ほぼ足りてまだ欲 その先

「ほぼ足りてまだ欲」がはてなダイヤリーの廃止にともないこちらに移りました。

雨の中

 昨日から雨は断続的に降り続けていて、寒い。手袋を取り出したくらいだ。襟巻きだって長い方を持って出た。長い本格的傘を持ち、コートも真冬バージョンになった。
 木曜日の新宿にいつもの時間に行くと、今日の聴衆はひとりでふたり分の席を平気で占拠する方たちばかりで、とうとう後ろから3列目に後退した。ここまで下がってくるとレクチャラーの声が小さいのと滑舌がそれほど良いわけではないことと、私が多少耳が遠くなってきているようなので、聞き逃すことがあって、集中力が削がれやすくなるのが残念だ。

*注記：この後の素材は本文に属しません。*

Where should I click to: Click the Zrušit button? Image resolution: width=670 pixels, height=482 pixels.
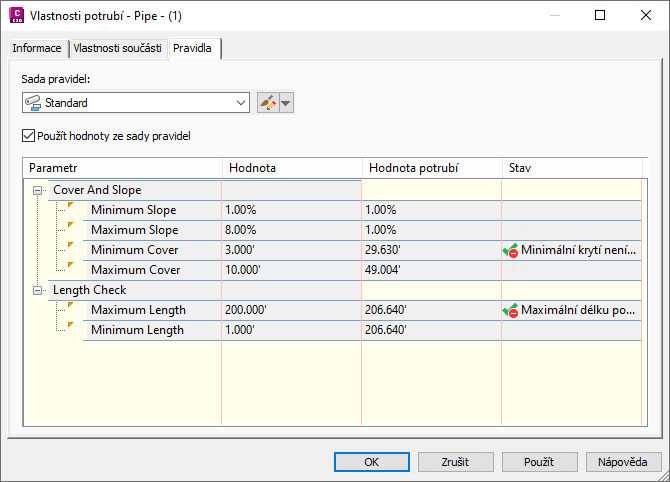point(455,462)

 この講座では教材費というものが徴収されていて、なんだろうと思うとレクチャラーがその時のテーマに絡んだ資料を刊行物から部分的に提示して下さる。できることならば、こうした資料をどこかで図書館のようにして賃貸してくれると良いのだけれどなぁと思う。今度提案してみたい気もするけれど、そんなスペースがどこにあるんだという話になるのだろうなぁ。しかし、費用を徴収している以上、その資料が個人のものになってしまうというのはどうも腑に落ちないのだ。
 前にも書いたけれど、「浅草堂酔夢譚」という99分間ノーカット映画を企んでいる若手監督がいて、この企画のスタッフの方から昨日メールが来た。撮影の下敷きになる音声テープを作成中で、そのための声とりに来て欲しいという。飯田橋である。そういえば私はもう何年も(こんなセリフばっかりだ)飯田橋に降り立った記憶がない。あるのはギンレイホールにいった時と神楽坂で酔っぱらった時くらいだ。

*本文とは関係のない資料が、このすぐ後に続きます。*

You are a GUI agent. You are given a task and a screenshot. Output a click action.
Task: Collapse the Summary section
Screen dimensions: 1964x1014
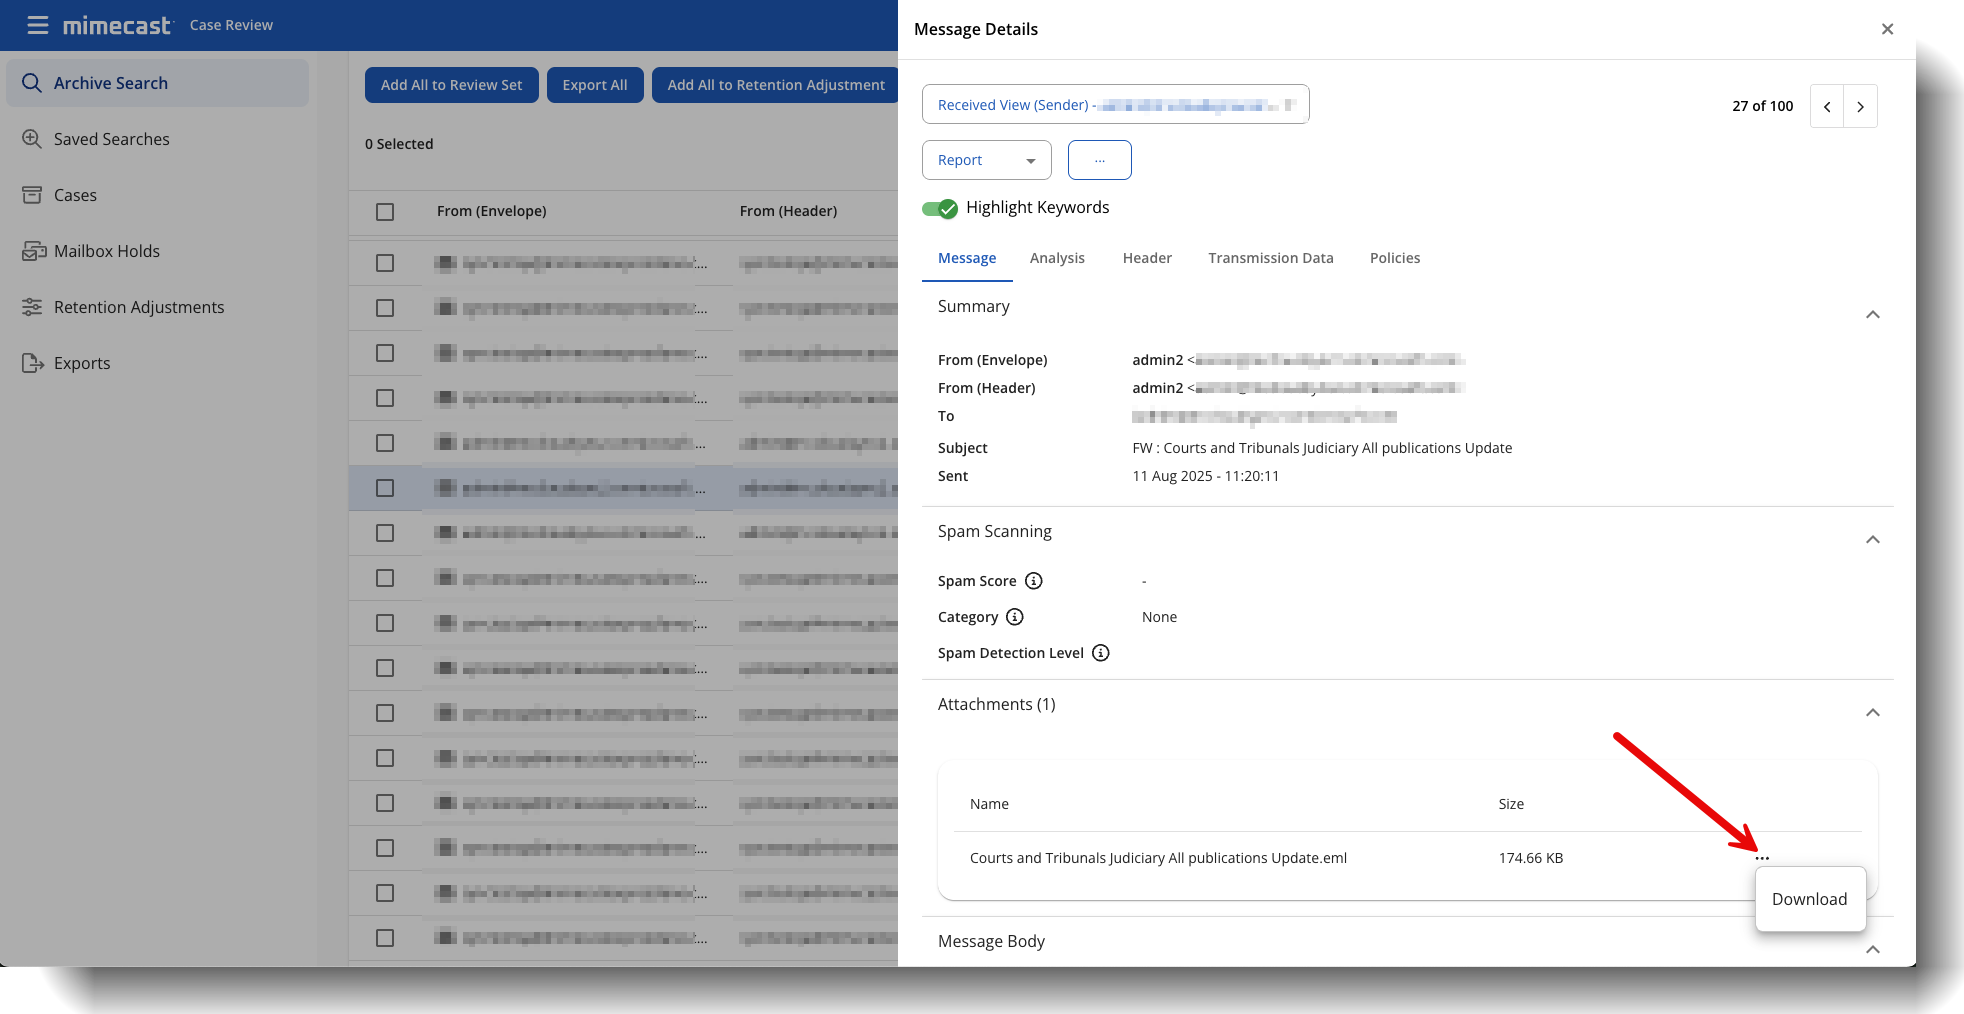click(x=1872, y=314)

 新宿から行く、ということになると昔だったら当然総武線になる。ところが都庁前からだったから、すぐに大江戸線に乗った。新しい行き方を会得したみたいでわれながら少々自慢げにそうしたのだけれど、目的地が東京大神宮の傍で、なんと延々と歩かなくてはならない。この駅の中で何か災害が起きたら、私は生き残ることのできる自信が全くない。今自分がどの辺にいるのか全く見当がつかない。すっかり草臥れた。構内図を見たらA4出口で出ればよいというのが分かったから、そこまで地下で行く。さて、そこで外に出たら、一体自分がどこにいるのかが分からない。

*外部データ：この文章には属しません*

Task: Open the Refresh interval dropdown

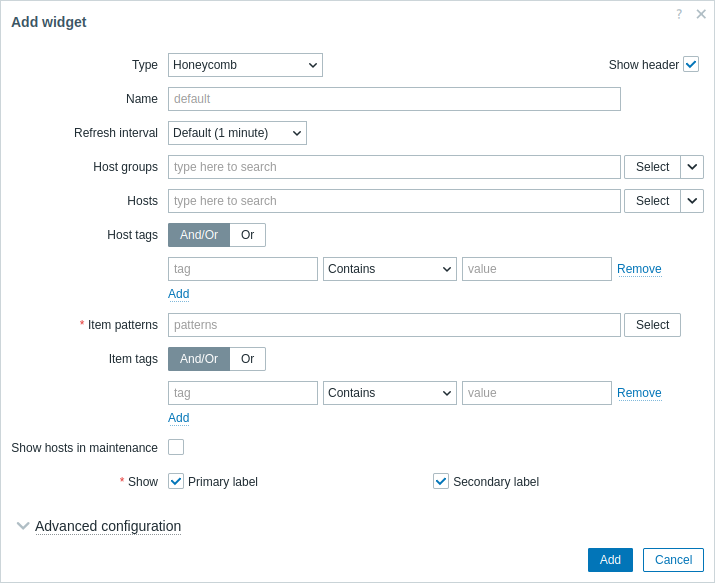Action: click(237, 133)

 取り敢えず腹を満たさなくてはならんなと辺りを見回すと路地に小さな洋食屋のような扉が見える。ランチ・ハンバーグと書いてあって、私好みだ。メニューを見ると日替わりランチが一番大きく書いてあるけれど、一番上にハンバーグ定食950円と書いてある。安くはないけれど、ハンバーグと何かの取り合わせメニューもいくつかあるくらいだから、ここのハンバーグは自慢なのに相違ないと見当をつけてハンバーグ定食を発注した。これが大失敗だった。まるでレトルトのハンバーグみたいで、フニュフニュなんである。歯ごたえもなんにもない。焼いちゃいないな、という感じだ。今の青年たちはこの類が好きなのか。大変に残念な思いを抱えたまま、え〜い!こっち方向だろうと歩き出し、角を曲がったら階段だ。取り敢えず上がってみようと行くと、なんと正に目的地の真横に出たのだった。自分の人生とはかくもかけ離れた方向感覚に驚嘆したのだけれど、こんなところにしか才能がないことを今度は嘆くのだった。
 音録りはとにかく尺が決まればいいわけで、この際演技力なんてどうでも良いわけで、10分も掛からずに終了。予定を半時間は縮小できたわけで、そのまま駅に向かわずにかねて行ってみたいと思っていた焼き鳥屋を探すけれど、とうとう発見できず、代わりに今度来ることがあったら食べてみたい昼飯屋をいくつも見付けてしまう。
 一旦家に戻り、先輩のところにお借りしていたDVDをお返しに上がる。大変に長いことお借りしてしまったのに、また次のものをお借りする。ふたりで呑みに行く。カウンターでのみ且つ語っているうちに後ろの座敷に若者グループがやってきて、わぁわぁ騒ぐ。なんで周りのことを考えずにあれだけ嬌声を上げることができるのかと親の顔を見たくなる(もうこんなことをいっても多分それが何を意味するのか分からないかもしれないな)が、こっちも負けじと語り、笑う。昔のことを「今だからいえる」大会になり大笑いする。あっという間に酩酊して23時頃帰宅。そのままパタンと寝てしまうと明け方4時半に目が覚める。